INSTRUCTIONS FOR THE TASK: In the records below, find every line that contains "agent" and list it.

SUPPLIED MATERIAL:
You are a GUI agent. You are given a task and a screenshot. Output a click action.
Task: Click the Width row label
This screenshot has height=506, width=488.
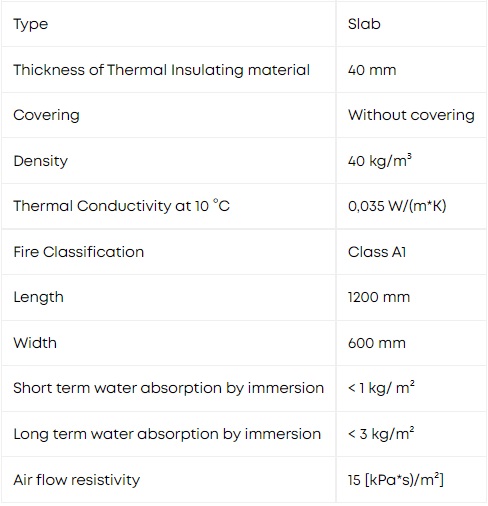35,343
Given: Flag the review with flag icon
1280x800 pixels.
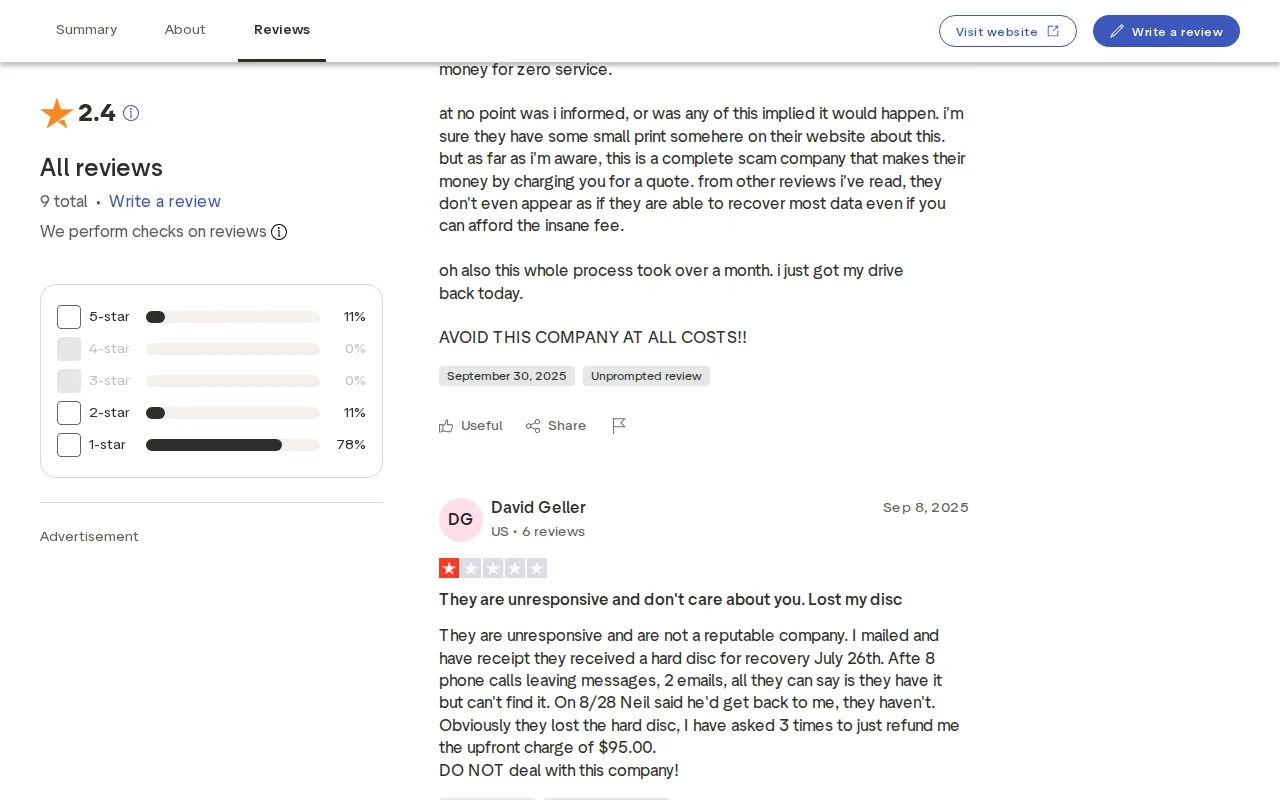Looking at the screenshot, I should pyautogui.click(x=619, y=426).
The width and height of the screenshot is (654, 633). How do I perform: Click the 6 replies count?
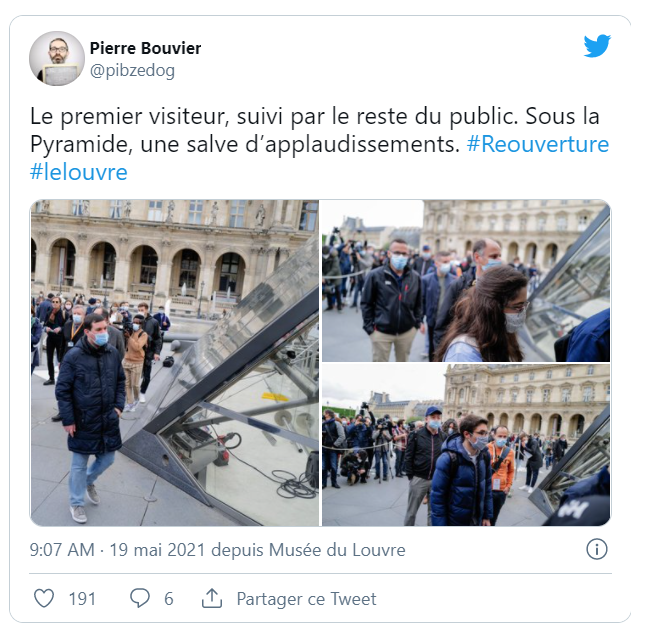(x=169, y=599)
* * *
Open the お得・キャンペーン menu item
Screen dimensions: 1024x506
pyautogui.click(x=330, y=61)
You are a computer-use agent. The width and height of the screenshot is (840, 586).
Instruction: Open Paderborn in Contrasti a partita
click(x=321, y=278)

ANSWER AREA:
You are a GUI agent. You are given a task and a screenshot. Output a click action.
You are a computer-use agent. The width and height of the screenshot is (840, 586).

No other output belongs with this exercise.